F.D.R. was the person who decided on the shape of the Pentagon. He wanted a design that was unique and stood out. (3 years working at the pentagon got me that answer :o)
Designed? I'm not sure it is any ONE person. I found this article from the US Army Corps of Engineers:
Brigadier General Brehon B. Somervell, an aggressive Engineer officer who headed the construction division, had another idea. On Thursday, 17 July 1941, he summoned two of his subordinates, Lieutenant Colonel Hugh J. Casey, also an Engineer officer, and George E. Bergstrom, a prominent civilian architect, and told them that by Monday morning he wanted basic plans and an architectural perspective for an air-conditioned office building to house 40,000 workers in four million square feet of space, not more than four stories high, with no elevators (later adjusted). Indeed, Lieutenant Colonel Casey and his staff completed the basic layout of a five-sided building by that following Monday, after what he later described was “a very busy weekend.”
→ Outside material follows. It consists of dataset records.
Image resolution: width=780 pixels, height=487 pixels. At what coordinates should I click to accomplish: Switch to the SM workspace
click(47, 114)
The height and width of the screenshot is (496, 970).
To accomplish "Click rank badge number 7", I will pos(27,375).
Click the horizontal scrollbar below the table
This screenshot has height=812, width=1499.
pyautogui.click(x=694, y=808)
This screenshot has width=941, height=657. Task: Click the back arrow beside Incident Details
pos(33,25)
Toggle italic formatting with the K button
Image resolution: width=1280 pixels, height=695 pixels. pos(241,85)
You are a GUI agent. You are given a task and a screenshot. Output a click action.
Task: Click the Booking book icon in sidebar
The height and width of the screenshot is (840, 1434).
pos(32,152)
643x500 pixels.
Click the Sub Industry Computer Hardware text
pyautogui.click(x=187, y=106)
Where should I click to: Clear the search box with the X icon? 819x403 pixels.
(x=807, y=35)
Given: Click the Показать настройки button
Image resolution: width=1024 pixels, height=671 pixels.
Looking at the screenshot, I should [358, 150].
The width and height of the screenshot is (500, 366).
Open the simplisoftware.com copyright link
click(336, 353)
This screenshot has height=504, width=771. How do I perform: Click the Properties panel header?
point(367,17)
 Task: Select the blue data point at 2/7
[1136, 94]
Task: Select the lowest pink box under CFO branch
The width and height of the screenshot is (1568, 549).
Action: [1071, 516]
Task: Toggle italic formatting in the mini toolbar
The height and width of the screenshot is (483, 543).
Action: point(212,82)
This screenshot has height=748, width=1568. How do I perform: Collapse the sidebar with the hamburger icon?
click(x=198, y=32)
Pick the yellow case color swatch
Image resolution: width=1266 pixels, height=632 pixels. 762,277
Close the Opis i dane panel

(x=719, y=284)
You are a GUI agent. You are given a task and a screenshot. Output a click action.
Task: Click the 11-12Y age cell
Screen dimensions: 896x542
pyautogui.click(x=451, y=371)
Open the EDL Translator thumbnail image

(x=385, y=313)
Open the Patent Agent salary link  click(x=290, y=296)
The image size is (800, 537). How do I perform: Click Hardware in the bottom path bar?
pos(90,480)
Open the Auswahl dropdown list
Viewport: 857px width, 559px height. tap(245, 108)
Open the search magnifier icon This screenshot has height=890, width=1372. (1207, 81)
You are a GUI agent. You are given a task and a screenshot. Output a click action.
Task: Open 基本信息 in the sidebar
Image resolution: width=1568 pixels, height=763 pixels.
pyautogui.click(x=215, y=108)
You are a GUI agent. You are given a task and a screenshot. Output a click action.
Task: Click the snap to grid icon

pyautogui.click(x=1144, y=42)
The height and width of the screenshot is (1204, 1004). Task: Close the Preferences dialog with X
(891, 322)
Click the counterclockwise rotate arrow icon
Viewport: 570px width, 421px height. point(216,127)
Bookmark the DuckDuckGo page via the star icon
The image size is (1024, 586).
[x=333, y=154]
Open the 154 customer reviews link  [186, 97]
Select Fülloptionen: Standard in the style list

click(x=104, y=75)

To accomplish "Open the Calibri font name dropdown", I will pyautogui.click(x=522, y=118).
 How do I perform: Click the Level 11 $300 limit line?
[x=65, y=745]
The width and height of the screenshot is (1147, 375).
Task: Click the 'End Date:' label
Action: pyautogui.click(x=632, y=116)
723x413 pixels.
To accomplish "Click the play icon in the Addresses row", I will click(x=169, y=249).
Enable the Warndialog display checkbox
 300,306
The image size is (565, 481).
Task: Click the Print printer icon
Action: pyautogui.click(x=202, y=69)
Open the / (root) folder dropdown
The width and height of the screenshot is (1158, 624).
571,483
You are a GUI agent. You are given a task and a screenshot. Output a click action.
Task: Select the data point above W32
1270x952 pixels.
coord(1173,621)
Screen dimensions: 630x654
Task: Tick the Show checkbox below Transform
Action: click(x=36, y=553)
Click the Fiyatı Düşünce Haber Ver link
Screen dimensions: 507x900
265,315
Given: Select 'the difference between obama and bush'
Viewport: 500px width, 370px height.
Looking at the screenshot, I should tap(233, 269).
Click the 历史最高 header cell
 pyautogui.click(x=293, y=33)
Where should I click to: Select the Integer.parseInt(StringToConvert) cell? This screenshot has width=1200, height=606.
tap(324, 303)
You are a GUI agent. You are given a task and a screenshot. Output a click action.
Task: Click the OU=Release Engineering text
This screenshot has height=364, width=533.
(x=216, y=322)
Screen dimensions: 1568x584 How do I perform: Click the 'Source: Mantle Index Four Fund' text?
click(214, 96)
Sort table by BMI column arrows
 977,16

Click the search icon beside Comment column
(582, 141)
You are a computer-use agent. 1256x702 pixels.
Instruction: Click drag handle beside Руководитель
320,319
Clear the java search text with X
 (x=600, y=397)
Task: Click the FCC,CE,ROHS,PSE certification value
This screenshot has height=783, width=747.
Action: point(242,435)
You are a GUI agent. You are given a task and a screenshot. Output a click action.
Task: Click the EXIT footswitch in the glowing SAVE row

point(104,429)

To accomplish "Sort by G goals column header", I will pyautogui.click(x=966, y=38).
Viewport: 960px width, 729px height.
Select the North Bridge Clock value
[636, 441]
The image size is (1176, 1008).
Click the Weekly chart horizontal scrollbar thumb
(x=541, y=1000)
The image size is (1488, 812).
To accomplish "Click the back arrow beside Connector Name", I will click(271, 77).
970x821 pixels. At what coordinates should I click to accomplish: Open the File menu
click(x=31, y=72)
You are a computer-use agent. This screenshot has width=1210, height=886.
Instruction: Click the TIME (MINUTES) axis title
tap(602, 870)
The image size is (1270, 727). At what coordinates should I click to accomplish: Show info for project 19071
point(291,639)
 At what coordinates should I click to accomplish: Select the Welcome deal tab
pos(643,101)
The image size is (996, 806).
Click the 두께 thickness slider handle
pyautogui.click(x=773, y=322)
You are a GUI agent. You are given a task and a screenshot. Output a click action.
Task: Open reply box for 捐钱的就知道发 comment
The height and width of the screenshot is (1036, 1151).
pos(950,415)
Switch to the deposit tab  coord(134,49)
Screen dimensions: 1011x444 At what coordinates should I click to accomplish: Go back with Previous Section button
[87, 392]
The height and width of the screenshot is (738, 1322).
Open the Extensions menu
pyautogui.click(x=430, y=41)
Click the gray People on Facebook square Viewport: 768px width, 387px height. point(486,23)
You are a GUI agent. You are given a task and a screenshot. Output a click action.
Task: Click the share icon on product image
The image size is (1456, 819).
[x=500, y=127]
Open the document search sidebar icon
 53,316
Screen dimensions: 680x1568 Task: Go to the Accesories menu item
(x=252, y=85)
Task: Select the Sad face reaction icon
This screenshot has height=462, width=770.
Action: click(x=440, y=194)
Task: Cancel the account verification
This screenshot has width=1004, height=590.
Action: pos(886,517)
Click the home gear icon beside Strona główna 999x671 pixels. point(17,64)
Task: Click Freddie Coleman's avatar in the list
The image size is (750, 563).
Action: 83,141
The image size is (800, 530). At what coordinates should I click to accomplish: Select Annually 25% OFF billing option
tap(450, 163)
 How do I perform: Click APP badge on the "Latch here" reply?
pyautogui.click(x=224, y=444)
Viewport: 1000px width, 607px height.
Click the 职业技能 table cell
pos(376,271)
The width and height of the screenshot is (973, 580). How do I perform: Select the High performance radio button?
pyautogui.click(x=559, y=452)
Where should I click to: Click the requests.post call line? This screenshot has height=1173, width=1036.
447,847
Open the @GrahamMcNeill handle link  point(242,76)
http://www.hq.usace.army.mil/history/vignettes/vignette_34.htm
According to wiki:
Its unusual shape results from the fact that its originally intended site, Arlington Farms, fronted on Arlington Ridge Road and the Arlington Memorial Bridge approach, which intersected at an angle of approximately 108 degrees (the angle of a regular pentagon).[3] President Franklin D. Roosevelt had it constructed at its current location because he didn't want the new building to obstruct the view of Washington, D.C. from Arlington Cemetery.
And from the Defense Technical Information Centre
The Pentagon—a building, institution, and symbol—was conceived at the request of Brigadier General Brehon B. Sommervell, Chief of the Construction Division of the Office of the Quartermaster General, on a weekend in mid-July 1941. The purpose was to provide a temporary solution to the War Department’s critical shortage of space. The rapidly expanding War Department envisioned a single structure in which to house all its components, as opposed to constructing multiple temporary structures as was then the practice. Congress, cautious about the size of the expenditure and the enormity of the project, but anxious about events in Europe and the Far East that could require U.S. military intervention, appropriated the funds necessary to construct the War Department’s new home (approximately $83 million) on August 14, 1941. The groundbreaking ceremony took place on September 11, 1941.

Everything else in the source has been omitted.